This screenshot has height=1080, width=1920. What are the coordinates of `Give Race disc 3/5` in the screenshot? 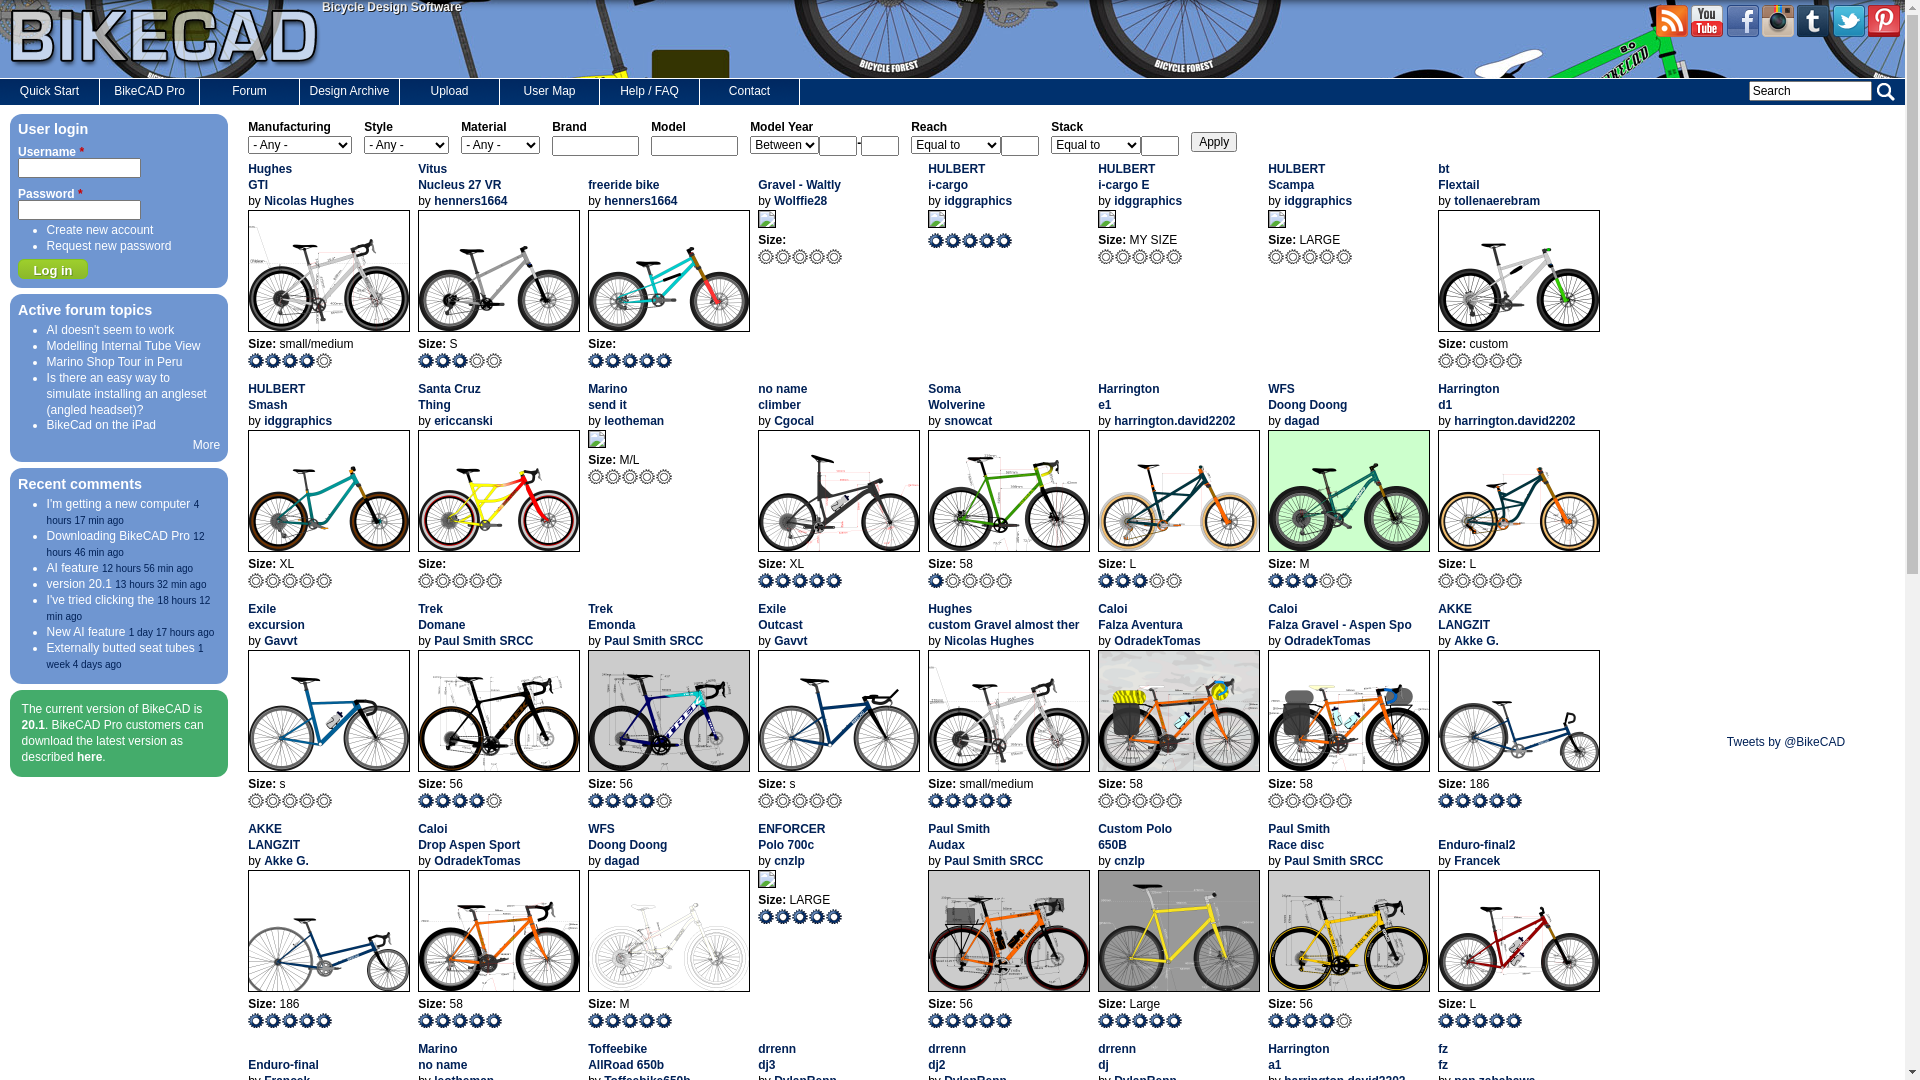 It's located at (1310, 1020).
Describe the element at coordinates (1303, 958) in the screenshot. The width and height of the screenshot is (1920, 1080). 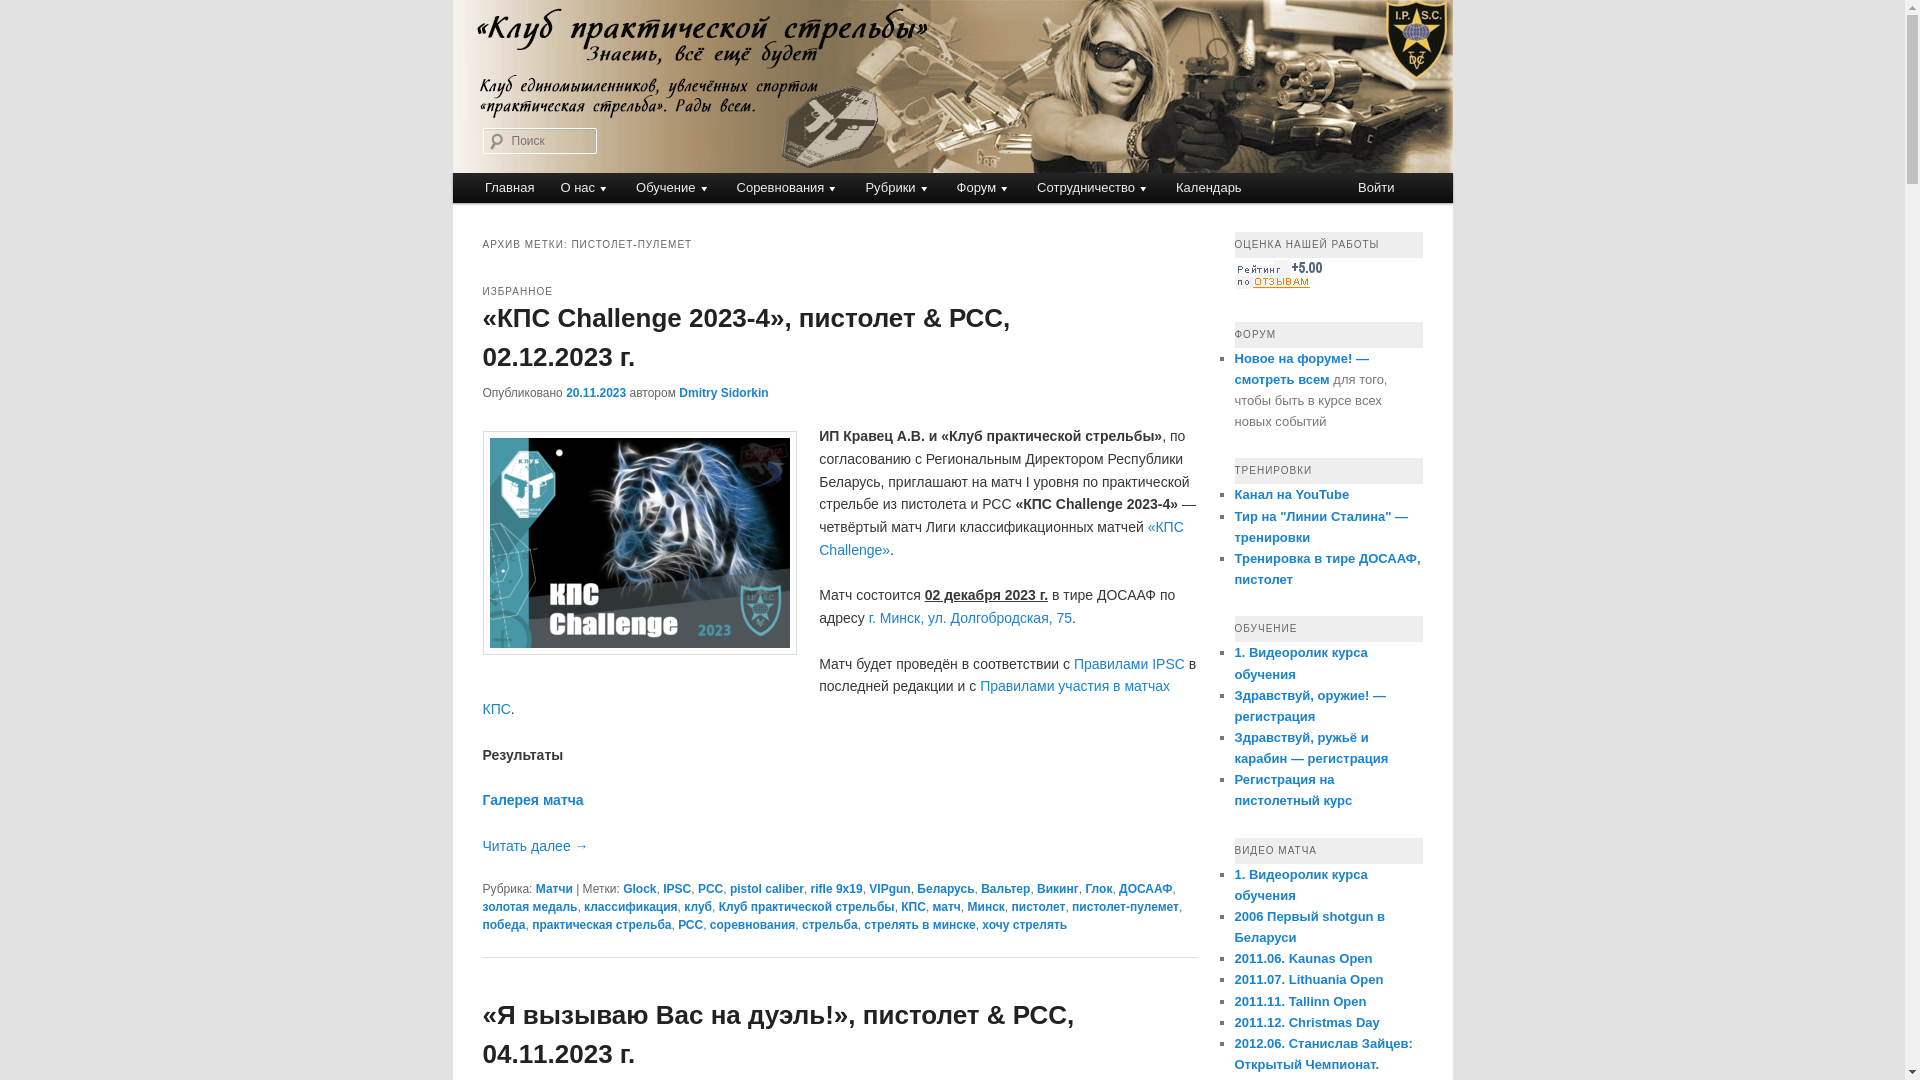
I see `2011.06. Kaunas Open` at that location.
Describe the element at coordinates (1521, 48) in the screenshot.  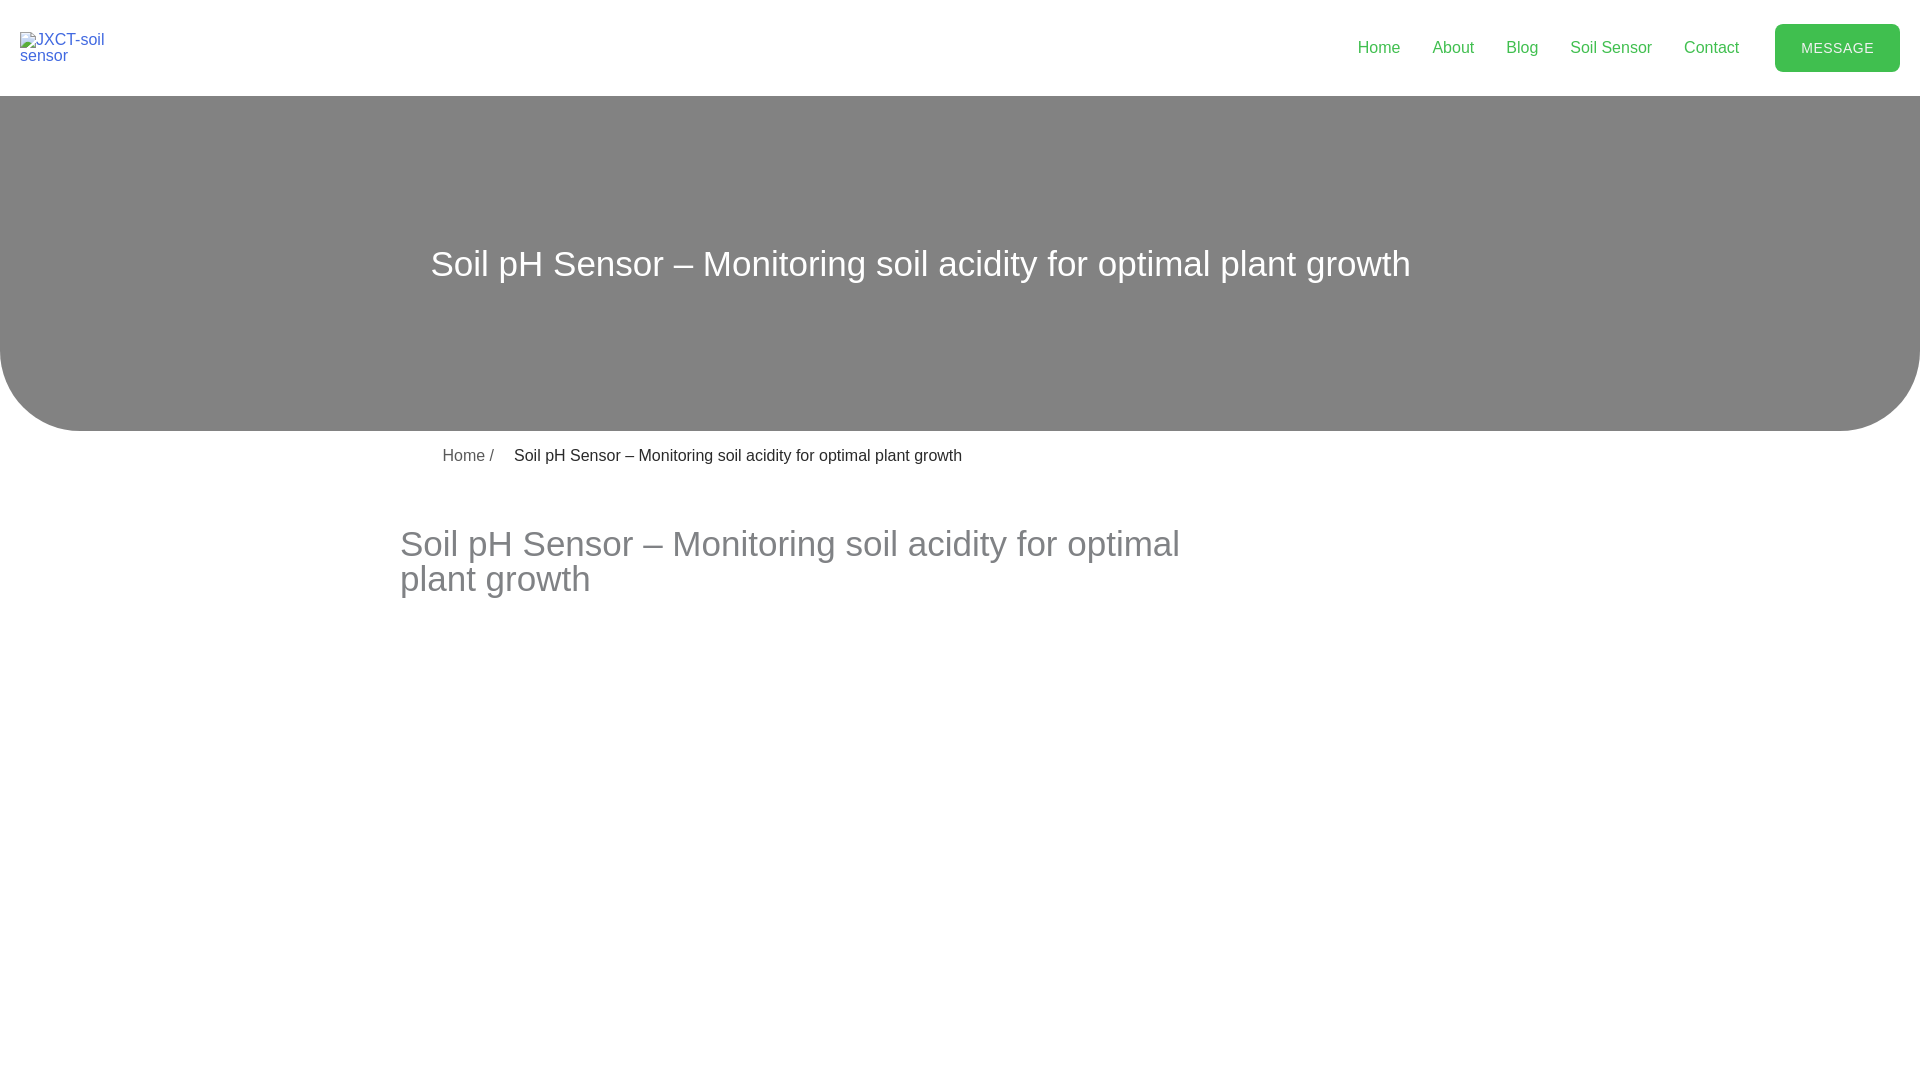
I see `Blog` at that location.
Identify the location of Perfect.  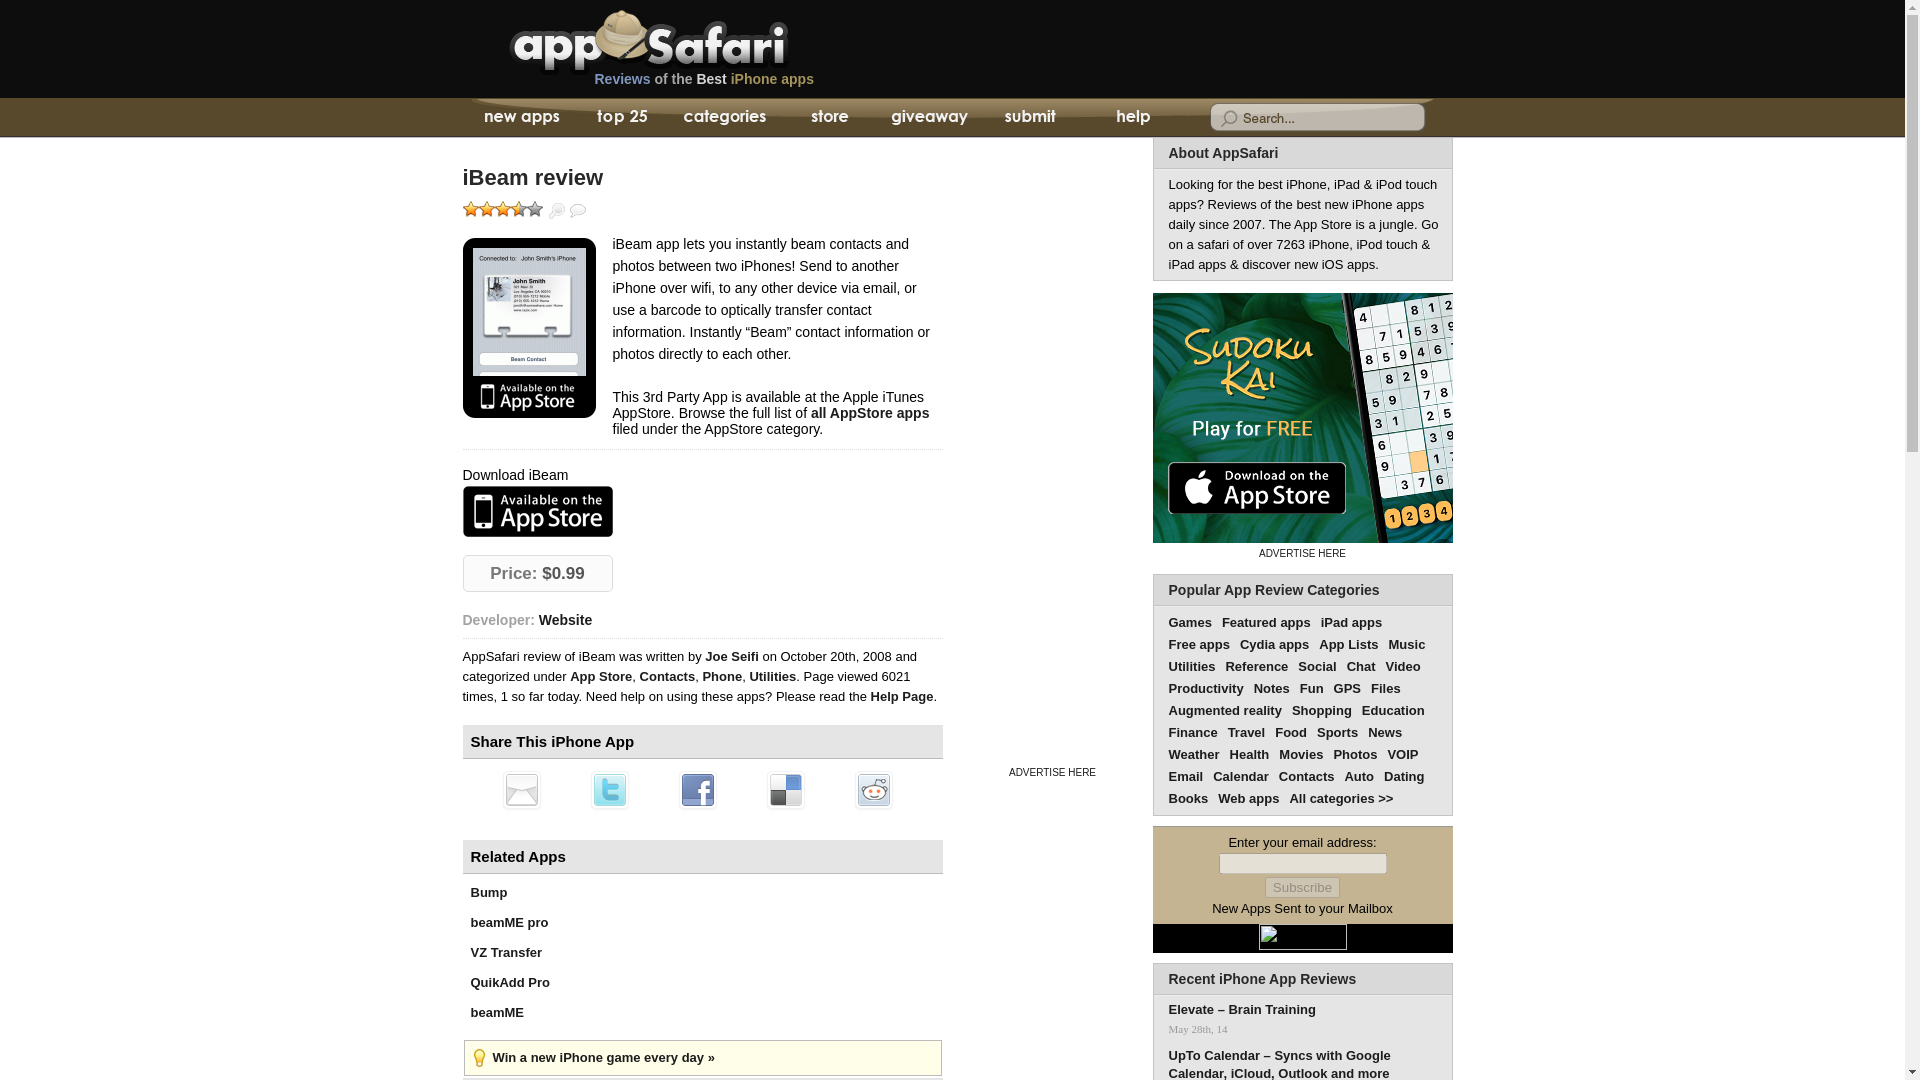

++++++++++++++++++++

Arrange the material, from the line with "Describe the element at coordinates (1521, 48)" through the end, into a numbered list that skips blank lines and leaves out the pictures.

#### [SOLUTION FOR THIS TASK]
1. Describe the element at coordinates (1521, 48) in the screenshot.  
2. I see `Blog` at that location.
3. Identify the location of Perfect.  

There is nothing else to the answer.